## WORK INSTRUCTIONS:
Can you copy out the following listing again, line for line, with nothing altered?

## LISTING:
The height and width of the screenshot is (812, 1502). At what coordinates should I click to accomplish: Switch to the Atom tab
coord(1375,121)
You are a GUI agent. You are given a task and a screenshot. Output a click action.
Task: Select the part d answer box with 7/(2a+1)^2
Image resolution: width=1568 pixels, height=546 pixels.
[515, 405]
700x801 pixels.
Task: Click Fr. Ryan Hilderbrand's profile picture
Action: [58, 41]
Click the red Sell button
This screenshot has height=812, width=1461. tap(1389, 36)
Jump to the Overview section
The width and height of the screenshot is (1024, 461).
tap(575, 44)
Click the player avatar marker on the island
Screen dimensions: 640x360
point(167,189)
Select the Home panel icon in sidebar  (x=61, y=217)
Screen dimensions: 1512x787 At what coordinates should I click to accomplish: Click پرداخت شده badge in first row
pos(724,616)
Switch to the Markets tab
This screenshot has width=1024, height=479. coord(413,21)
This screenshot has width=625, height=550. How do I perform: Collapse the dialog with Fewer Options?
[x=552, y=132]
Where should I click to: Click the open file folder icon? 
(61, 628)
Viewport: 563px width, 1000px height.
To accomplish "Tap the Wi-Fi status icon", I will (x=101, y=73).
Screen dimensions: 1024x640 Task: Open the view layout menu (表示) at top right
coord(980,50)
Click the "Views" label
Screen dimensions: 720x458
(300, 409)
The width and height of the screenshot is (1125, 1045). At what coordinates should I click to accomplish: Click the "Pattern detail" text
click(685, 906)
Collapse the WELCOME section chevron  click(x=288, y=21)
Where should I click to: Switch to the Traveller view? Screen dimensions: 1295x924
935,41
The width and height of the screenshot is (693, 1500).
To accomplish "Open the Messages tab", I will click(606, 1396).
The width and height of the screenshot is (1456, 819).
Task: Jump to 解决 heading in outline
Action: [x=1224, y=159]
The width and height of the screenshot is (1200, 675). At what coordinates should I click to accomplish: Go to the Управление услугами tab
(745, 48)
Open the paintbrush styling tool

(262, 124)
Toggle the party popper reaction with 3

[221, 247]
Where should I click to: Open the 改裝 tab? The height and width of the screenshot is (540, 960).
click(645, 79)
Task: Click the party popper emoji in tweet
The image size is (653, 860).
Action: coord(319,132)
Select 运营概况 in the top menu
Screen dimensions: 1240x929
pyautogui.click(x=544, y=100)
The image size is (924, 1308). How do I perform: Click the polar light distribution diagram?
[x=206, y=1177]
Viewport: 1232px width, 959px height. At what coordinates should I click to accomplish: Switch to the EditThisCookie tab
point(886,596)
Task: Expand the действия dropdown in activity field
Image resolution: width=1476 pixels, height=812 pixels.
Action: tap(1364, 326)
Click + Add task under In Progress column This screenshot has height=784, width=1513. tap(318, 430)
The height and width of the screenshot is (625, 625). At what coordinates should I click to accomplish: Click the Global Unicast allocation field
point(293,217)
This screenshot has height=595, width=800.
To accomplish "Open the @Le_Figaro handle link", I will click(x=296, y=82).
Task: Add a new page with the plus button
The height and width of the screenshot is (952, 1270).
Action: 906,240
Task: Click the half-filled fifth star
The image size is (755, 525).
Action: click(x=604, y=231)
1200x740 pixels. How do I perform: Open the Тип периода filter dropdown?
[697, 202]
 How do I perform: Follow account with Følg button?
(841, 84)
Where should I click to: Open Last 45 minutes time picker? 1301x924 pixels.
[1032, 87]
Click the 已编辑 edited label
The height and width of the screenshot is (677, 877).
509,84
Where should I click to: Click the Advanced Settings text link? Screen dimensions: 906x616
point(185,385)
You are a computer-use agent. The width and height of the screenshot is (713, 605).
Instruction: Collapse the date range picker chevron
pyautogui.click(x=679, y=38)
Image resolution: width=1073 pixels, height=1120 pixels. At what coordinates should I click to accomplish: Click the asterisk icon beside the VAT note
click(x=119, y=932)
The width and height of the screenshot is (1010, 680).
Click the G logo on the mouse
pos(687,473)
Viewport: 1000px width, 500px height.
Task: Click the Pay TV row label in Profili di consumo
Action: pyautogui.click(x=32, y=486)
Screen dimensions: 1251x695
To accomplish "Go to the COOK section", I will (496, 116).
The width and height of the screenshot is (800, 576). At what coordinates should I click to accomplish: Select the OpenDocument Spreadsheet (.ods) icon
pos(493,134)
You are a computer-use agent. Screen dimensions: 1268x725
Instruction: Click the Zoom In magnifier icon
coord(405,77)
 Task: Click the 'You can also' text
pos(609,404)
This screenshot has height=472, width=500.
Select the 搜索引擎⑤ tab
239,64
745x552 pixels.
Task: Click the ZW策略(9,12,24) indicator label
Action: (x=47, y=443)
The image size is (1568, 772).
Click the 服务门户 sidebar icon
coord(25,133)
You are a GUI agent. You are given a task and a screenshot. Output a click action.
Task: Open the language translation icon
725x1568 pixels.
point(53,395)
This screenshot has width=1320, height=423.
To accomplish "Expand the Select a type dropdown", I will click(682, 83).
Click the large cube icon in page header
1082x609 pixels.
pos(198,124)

## TASK OUTPUT:
The height and width of the screenshot is (812, 1502). At what coordinates should I click to accomplish: Switch to the Atom tab
coord(1375,121)
You are a GUI agent. You are given a task and a screenshot. Output a click action.
Task: Select the part d answer box with 7/(2a+1)^2
Image resolution: width=1568 pixels, height=546 pixels.
[515, 405]
700x801 pixels.
Task: Click Fr. Ryan Hilderbrand's profile picture
Action: [58, 41]
Click the red Sell button
This screenshot has height=812, width=1461. tap(1389, 36)
Jump to the Overview section
The width and height of the screenshot is (1024, 461).
tap(575, 44)
Click the player avatar marker on the island
Screen dimensions: 640x360
point(167,189)
Select the Home panel icon in sidebar  (x=61, y=217)
Screen dimensions: 1512x787 At what coordinates should I click to accomplish: Click پرداخت شده badge in first row
pos(724,616)
Switch to the Markets tab
This screenshot has width=1024, height=479. coord(413,21)
This screenshot has width=625, height=550. How do I perform: Collapse the dialog with Fewer Options?
[x=552, y=132]
Where should I click to: Click the open file folder icon? 
(61, 628)
Viewport: 563px width, 1000px height.
To accomplish "Tap the Wi-Fi status icon", I will (x=101, y=73).
Screen dimensions: 1024x640 Task: Open the view layout menu (表示) at top right
coord(980,50)
Click the "Views" label
Screen dimensions: 720x458
(300, 409)
The width and height of the screenshot is (1125, 1045). At what coordinates should I click to accomplish: Click the "Pattern detail" text
click(685, 906)
Collapse the WELCOME section chevron  click(x=288, y=21)
Where should I click to: Switch to the Traveller view? Screen dimensions: 1295x924
935,41
The width and height of the screenshot is (693, 1500).
To accomplish "Open the Messages tab", I will click(606, 1396).
The width and height of the screenshot is (1456, 819).
Task: Jump to 解决 heading in outline
Action: [x=1224, y=159]
The width and height of the screenshot is (1200, 675). At what coordinates should I click to accomplish: Go to the Управление услугами tab
(745, 48)
Open the paintbrush styling tool

(262, 124)
Toggle the party popper reaction with 3

[221, 247]
Where should I click to: Open the 改裝 tab? The height and width of the screenshot is (540, 960).
click(645, 79)
Task: Click the party popper emoji in tweet
The image size is (653, 860).
Action: coord(319,132)
Select 运营概况 in the top menu
Screen dimensions: 1240x929
pyautogui.click(x=544, y=100)
The image size is (924, 1308). How do I perform: Click the polar light distribution diagram?
[x=206, y=1177]
Viewport: 1232px width, 959px height. At what coordinates should I click to accomplish: Switch to the EditThisCookie tab
point(886,596)
Task: Expand the действия dropdown in activity field
Image resolution: width=1476 pixels, height=812 pixels.
Action: tap(1364, 326)
Click + Add task under In Progress column This screenshot has height=784, width=1513. tap(318, 430)
The height and width of the screenshot is (625, 625). At what coordinates should I click to accomplish: Click the Global Unicast allocation field
point(293,217)
This screenshot has height=595, width=800.
To accomplish "Open the @Le_Figaro handle link", I will click(x=296, y=82).
Task: Add a new page with the plus button
The height and width of the screenshot is (952, 1270).
Action: 906,240
Task: Click the half-filled fifth star
The image size is (755, 525).
Action: click(x=604, y=231)
1200x740 pixels. How do I perform: Open the Тип периода filter dropdown?
[697, 202]
 How do I perform: Follow account with Følg button?
(841, 84)
Where should I click to: Open Last 45 minutes time picker? 1301x924 pixels.
[1032, 87]
Click the 已编辑 edited label
The height and width of the screenshot is (677, 877).
509,84
Where should I click to: Click the Advanced Settings text link? Screen dimensions: 906x616
point(185,385)
You are a computer-use agent. The width and height of the screenshot is (713, 605).
Instruction: Collapse the date range picker chevron
pyautogui.click(x=679, y=38)
Image resolution: width=1073 pixels, height=1120 pixels. At what coordinates should I click to accomplish: Click the asterisk icon beside the VAT note
click(x=119, y=932)
The width and height of the screenshot is (1010, 680).
Click the G logo on the mouse
pos(687,473)
Viewport: 1000px width, 500px height.
Task: Click the Pay TV row label in Profili di consumo
Action: pyautogui.click(x=32, y=486)
Screen dimensions: 1251x695
To accomplish "Go to the COOK section", I will (496, 116).
The width and height of the screenshot is (800, 576). At what coordinates should I click to accomplish: Select the OpenDocument Spreadsheet (.ods) icon
pos(493,134)
You are a computer-use agent. Screen dimensions: 1268x725
Instruction: Click the Zoom In magnifier icon
coord(405,77)
 Task: Click the 'You can also' text
pos(609,404)
This screenshot has height=472, width=500.
Select the 搜索引擎⑤ tab
239,64
745x552 pixels.
Task: Click the ZW策略(9,12,24) indicator label
Action: (x=47, y=443)
The image size is (1568, 772).
Click the 服务门户 sidebar icon
coord(25,133)
You are a GUI agent. You are given a task and a screenshot. Output a click action.
Task: Open the language translation icon
725x1568 pixels.
point(53,395)
This screenshot has width=1320, height=423.
To accomplish "Expand the Select a type dropdown", I will click(682, 83).
Click the large cube icon in page header
1082x609 pixels.
pos(198,124)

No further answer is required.